TEXT EXTRACT>
..............................
# Introducing the gosduma7 Dataset

In [1]:
# Some initialization magic
%matplotlib inline

import matplotlib
import numpy as np
import matplotlib.pyplot as plt
import collections

# Let's load up the data
import json

with open("scrapyproject/results.json") as fin:
    tables = [json.loads(line) for line in fin]

In [2]:
# Here's what it looks like. 
# Each line corresponds to a tabled scraped from the Central Electoral Committee website.
# Tables are dictionaries.
tables[0].keys()

dict_keys(['area_ik_long', 'url', 'column_headers', 'area_ik', 'data_type', 'data', 'region', 'timestamp', 'row_headers', 'md5'])

In [3]:
# region contains the name of the region.
a_table = [t for t in tables if t["data_type"] == "federal"][0]
a_table["region"]

'Кабардино-Балкарская Республика'

In [4]:
# area_ik contains the number of the regional election committee (окружная избирательная коммиссия).
a_table["area_ik"]

'ОИК №14'

In [5]:
# area_ik_long is the full name of the local election committee
# for turnout data, this is the same as the committee number.
a_table["area_ik_long"]

'Кабардино-Балкарская Республика - Кабардино-Балкарский'

In [6]:
# url corresponds to the URL from which the data was scraped from
a_table["url"]

'http://www.vybory.izbirkom.ru/region/region/izbirkom?action=show&root=1000021&tvd=100100067795875&vrn=100100067795849&region=0&global=true&sub_region=0&prver=0&pronetvd=0&vibid=100100067795875&type=233'

In [7]:
# the timestamp shows the date and time that the data was scraped
a_table["timestamp"]

'2016-09-30T05:20:26.933261+00:00'

In [8]:
# md5 corresponds to the MD5 hash of the HTML that was fetched from the URL at the time of scraping
import requests
import hashlib
r = requests.get(a_table["url"])
assert hashlib.md5(r.content).hexdigest() == a_table["md5"], "MD5 mismatch, perhaps data is out of date?"
..............................
RECORD EXCERPTS>
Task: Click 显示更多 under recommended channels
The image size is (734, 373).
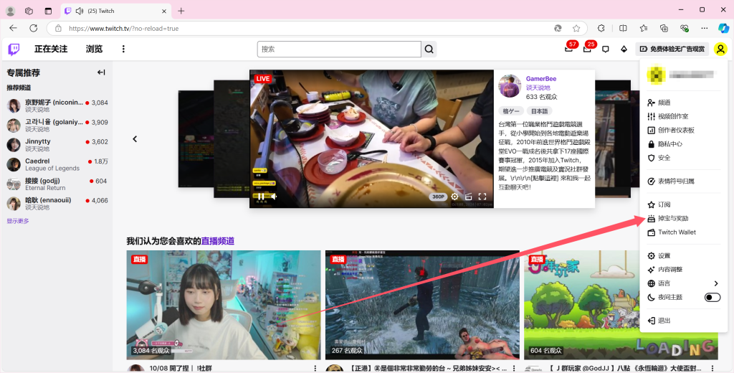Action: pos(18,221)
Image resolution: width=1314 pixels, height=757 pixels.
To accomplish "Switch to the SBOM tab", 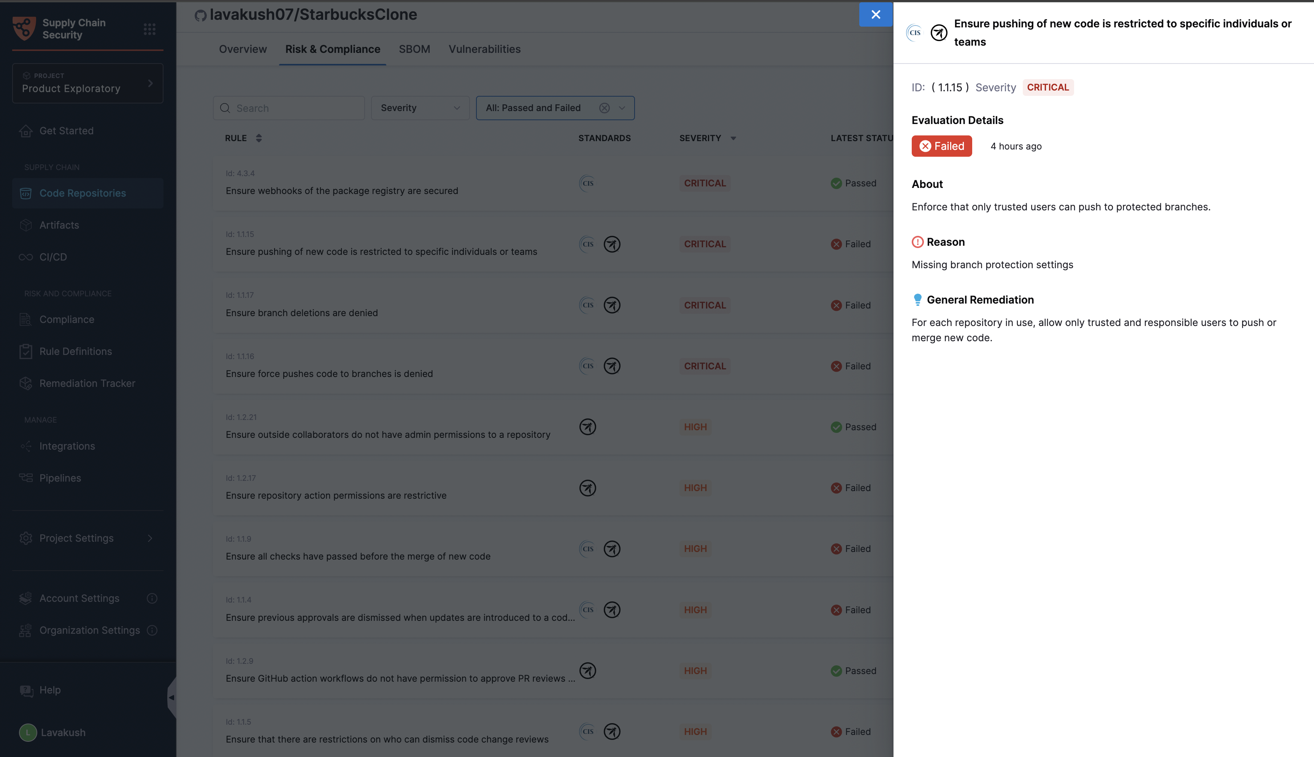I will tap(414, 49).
..............................
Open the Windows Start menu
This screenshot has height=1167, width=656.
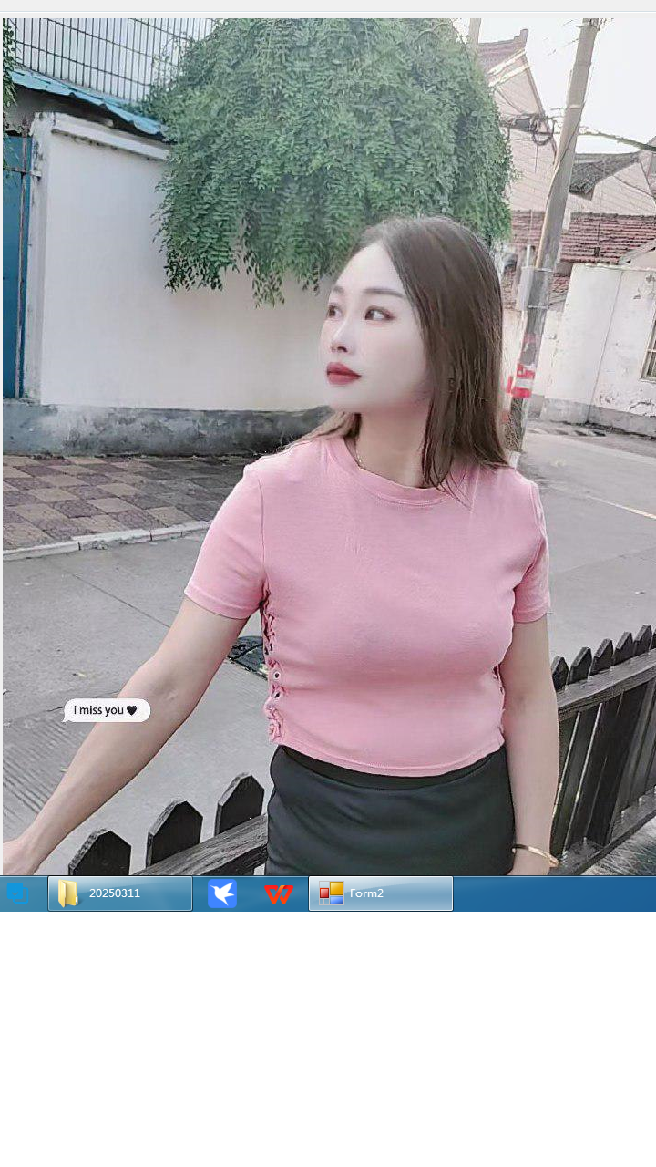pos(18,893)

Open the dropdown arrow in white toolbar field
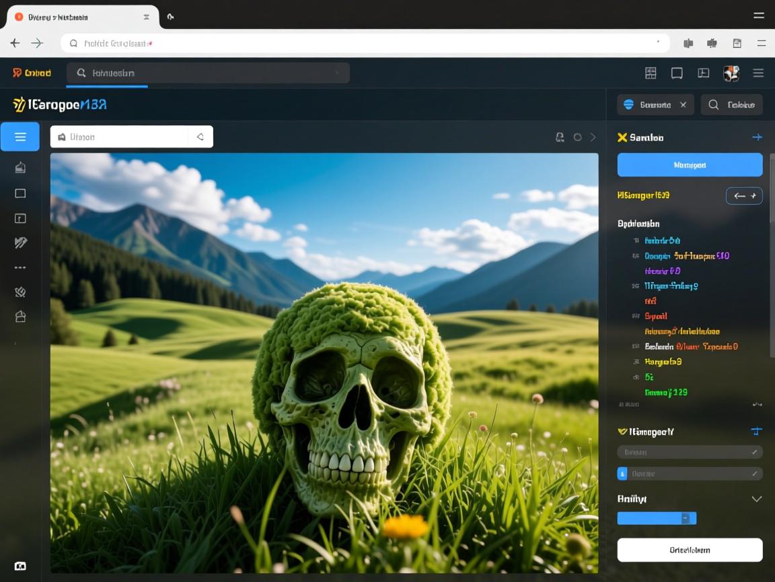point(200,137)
..............................
DIRECTIVES>
A - Write out the part of the gosduma7 notebook that begins at the words "# Let's load" and ends after "Tables are dictionaries.".
B - According to the gosduma7 notebook, what does the md5 field of a table hold?
The records stand apart from the gosduma7 notebook.

EXPECTED RESPONSES>
A -
# Let's load up the data
import json

with open("scrapyproject/results.json") as fin:
    tables = [json.loads(line) for line in fin]

In [2]:
# Here's what it looks like. 
# Each line corresponds to a tabled scraped from the Central Electoral Committee website.
# Tables are dictionaries.

B - The MD5 hash of the HTML that was fetched from the URL at the time of scraping.